Deutschland ist vom Europäischen Menschenrechtsgerichtshof wegen Verletzung der Menschenrechte verurteilt worden. Die Straßburger Richter haben am Donnerstag erneut die nachträgliche Sicherungsverwahrung als Verstoß gegen die europäische Menschenrechtskonvention gerügt. Erstmals beanstandete der EGMR aber nicht nur die nachträgliche Verlängerung der Sicherungsverwahrung, sondern auch deren nachträgliche Anordnung. Nur wenn die Unterbringung bereits im Urteil ausgesprochen oder angedroht ist, könne sie verhängt werden.

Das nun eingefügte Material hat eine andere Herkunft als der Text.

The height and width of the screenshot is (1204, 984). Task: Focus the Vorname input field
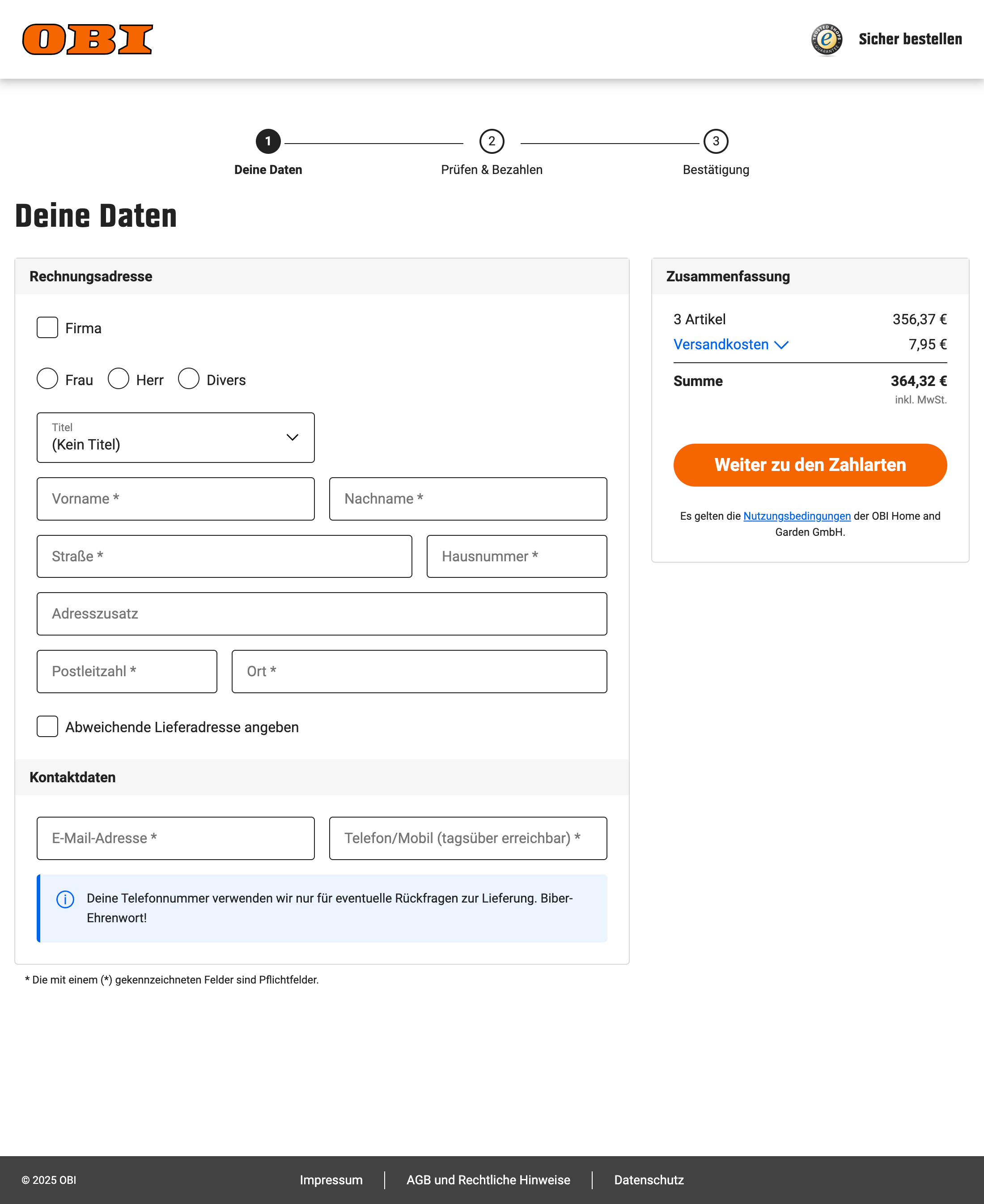coord(175,499)
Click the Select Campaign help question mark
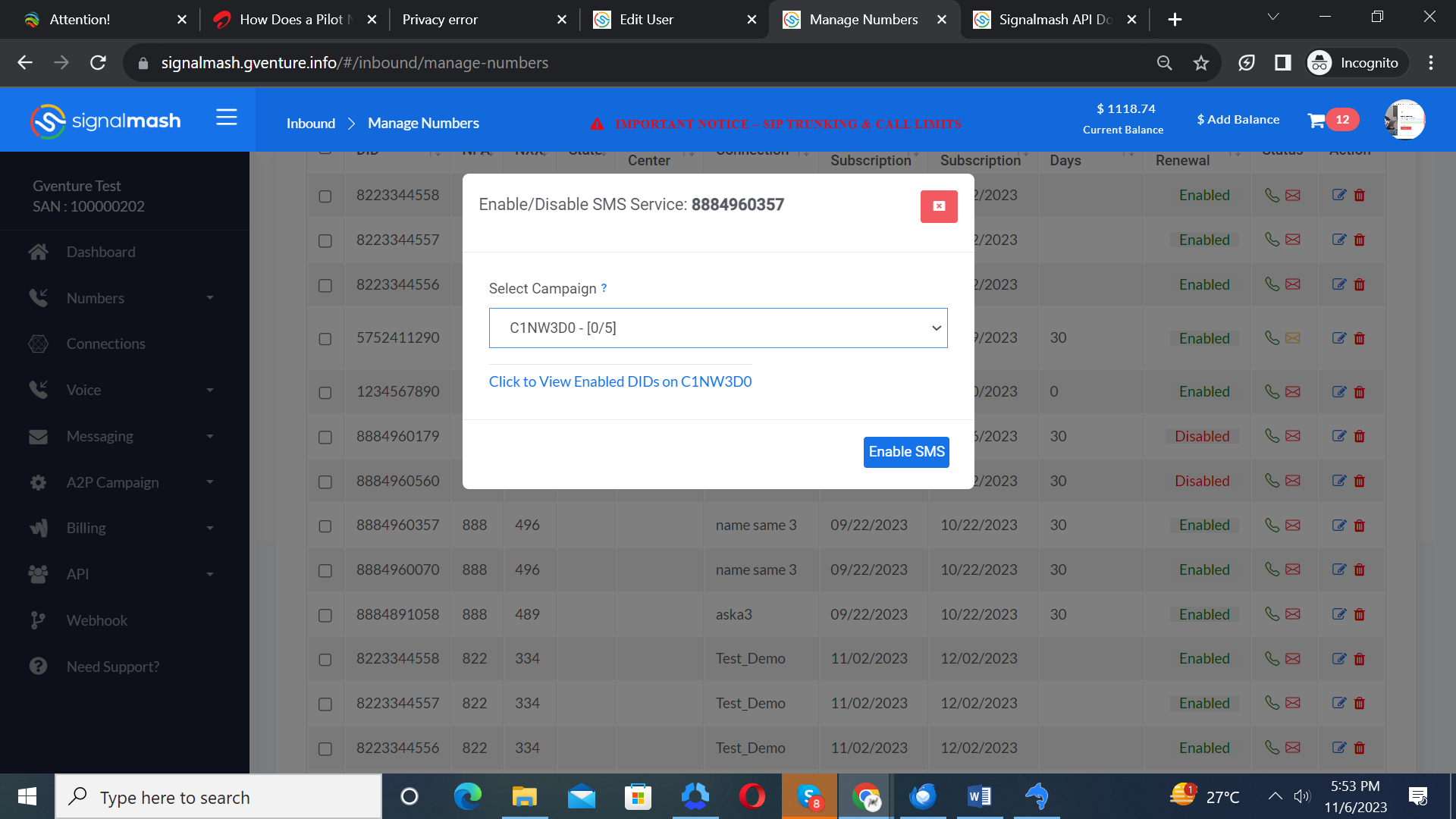Viewport: 1456px width, 819px height. pos(604,288)
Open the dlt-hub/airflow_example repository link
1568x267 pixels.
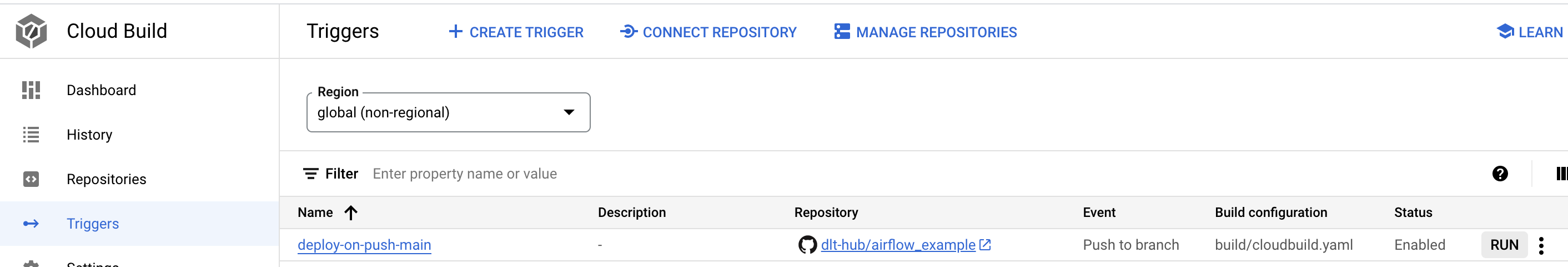tap(898, 245)
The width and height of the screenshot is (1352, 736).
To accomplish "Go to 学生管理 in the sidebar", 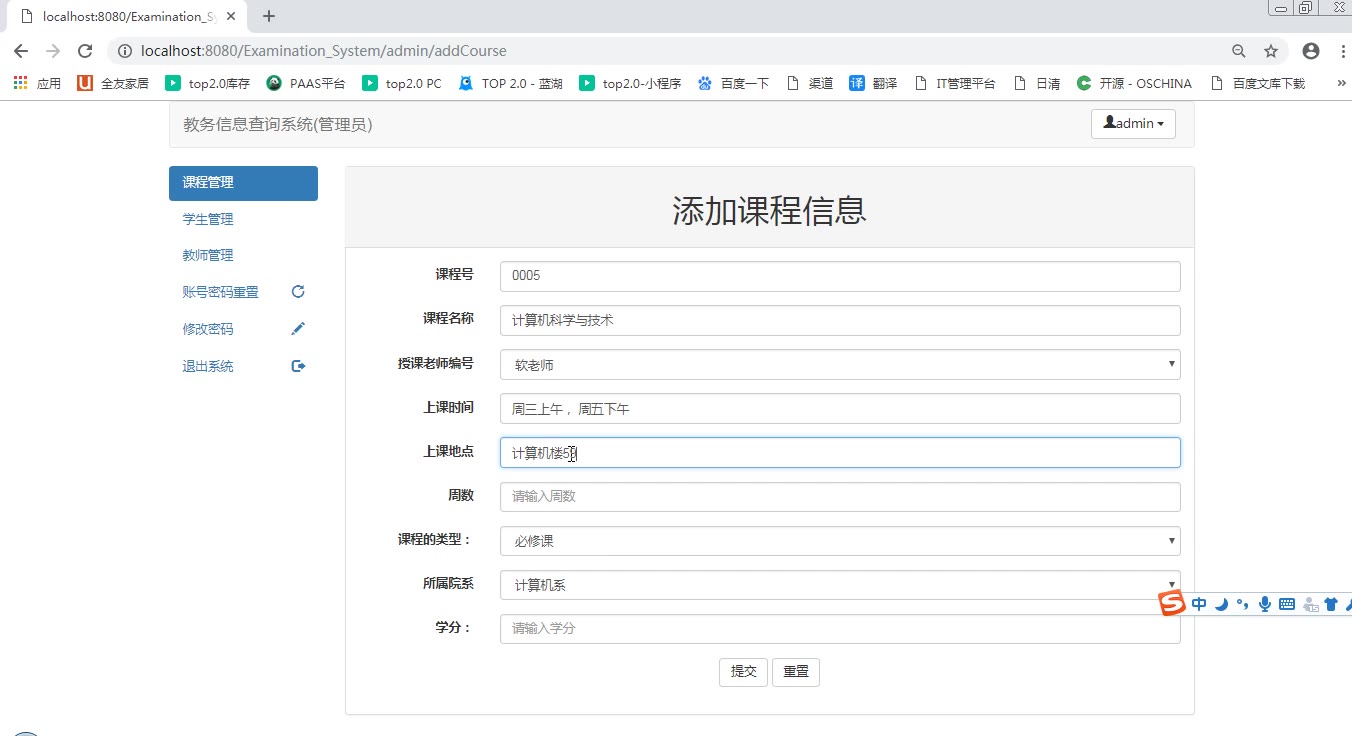I will [x=208, y=219].
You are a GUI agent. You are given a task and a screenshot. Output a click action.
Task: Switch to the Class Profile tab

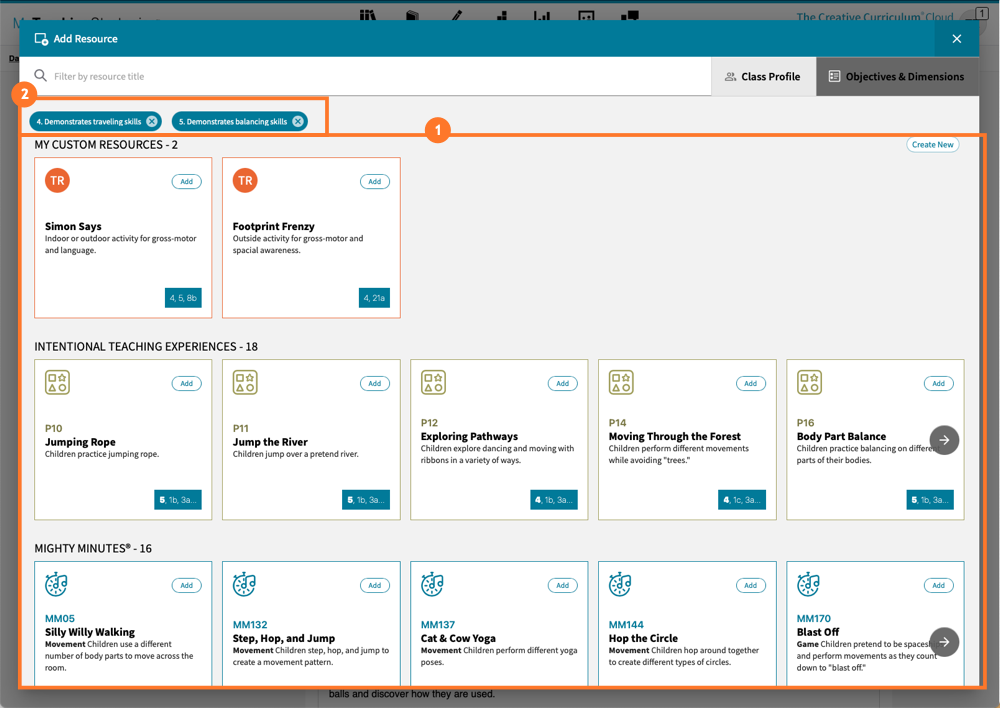(763, 75)
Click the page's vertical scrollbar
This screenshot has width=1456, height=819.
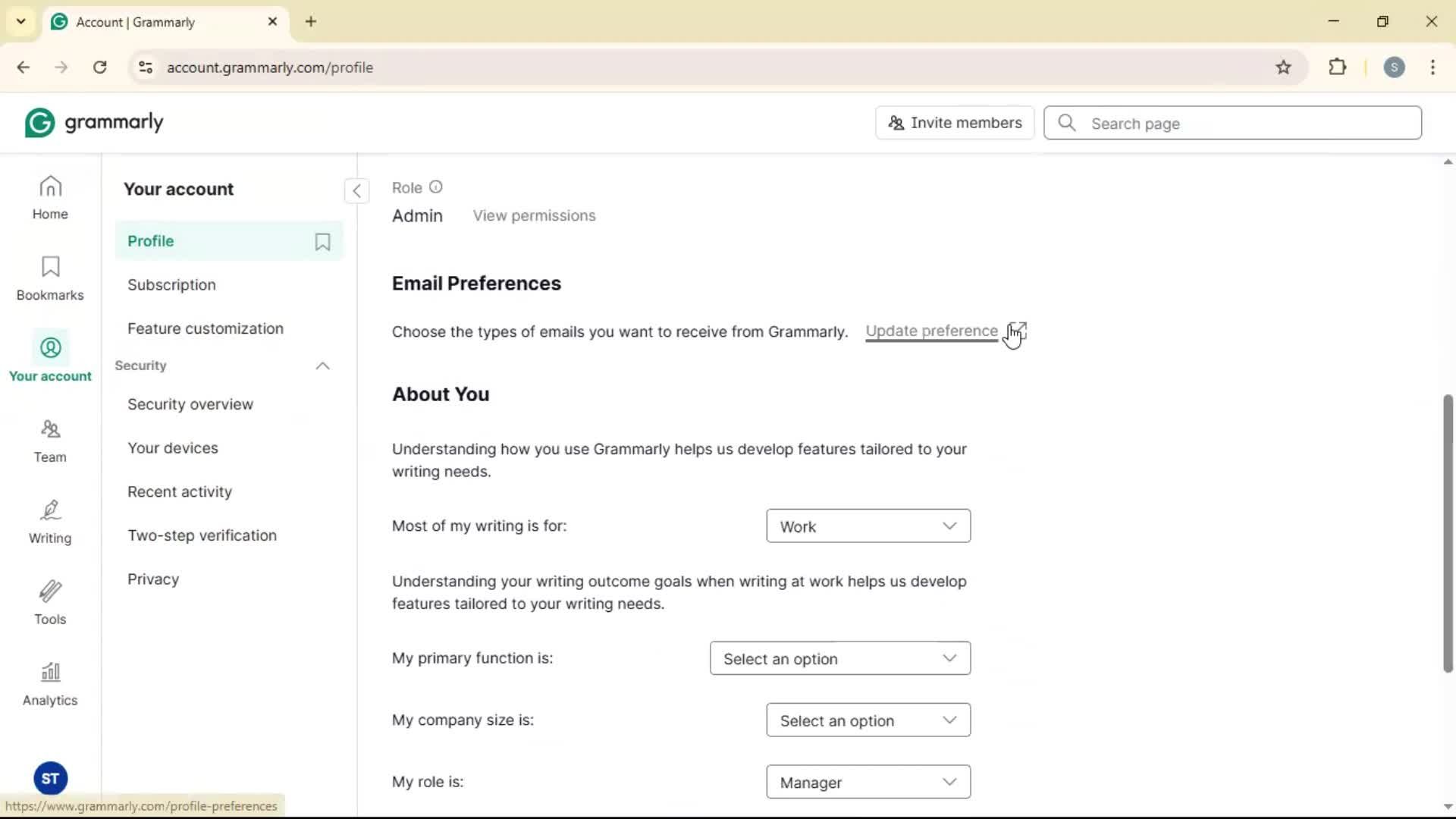click(x=1447, y=532)
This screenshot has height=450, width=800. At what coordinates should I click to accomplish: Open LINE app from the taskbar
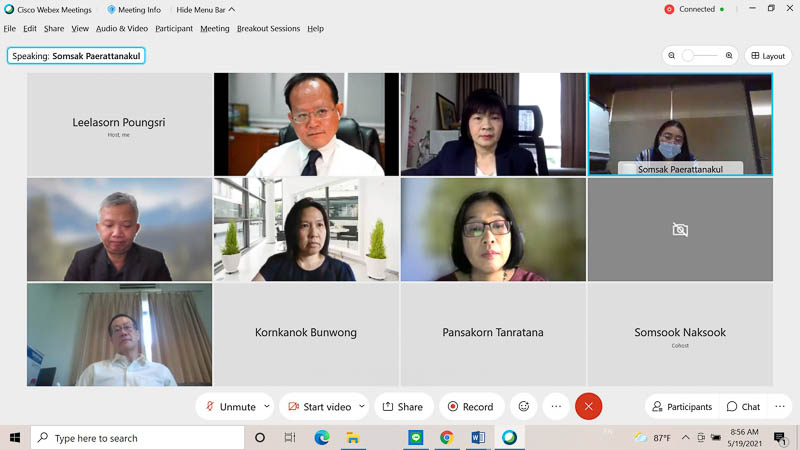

Die Beschwerden von vier Sexualstraftätern aus Zell in Bayern, Freiburg und Aachen hatten damit Erfolg.

Drei Beschwerdeführer erhalten wurden Entschädigungen von 70.000 Euro, 30.000 Euro und 25.000 Euro zugesprochen, die die Bundesrepublik an sie zahlen muss.

Deutsche Gerichte müssen Rechtssprechung zügig umsetzen

Es ist bereits das zweite Mal innerhalb von 13 Monaten, dass Deutschland wegen der nachträglichen Sicherungsverwahrung verurteilt wurde. Bisher ging es um die nachträgliche Streichung der Zehnjahresfrist bei der Sicherungsverwahrung. Die Änderung von 1998 hatte zur Folge, dass Verwahrte, die noch unter Geltung der Höchstgrenze verurteilt wurden, auf unbestimmte Zeit weiter festgehalten wurden. Im Dezember 2009 erklärte der EGMR diese Praxis erstmals für konventionswidrig, da es sich um eine rückwirkend verhängte Strafe handele. Das Urteil ist seit Mai 2010 rechtskräftig. Der EGMR bestätigte am Donnerstag seine Auffassung noch einmal und gab in Parallelverfahren drei weiteren Beschwerdeführer recht, die über die Zehnjahresgrenze hinaus in Verwahrung blieben. Die deutschen Gerichte wurden ausdrücklich aufgefordert, die Rechtsprechung zügig umzusetzen.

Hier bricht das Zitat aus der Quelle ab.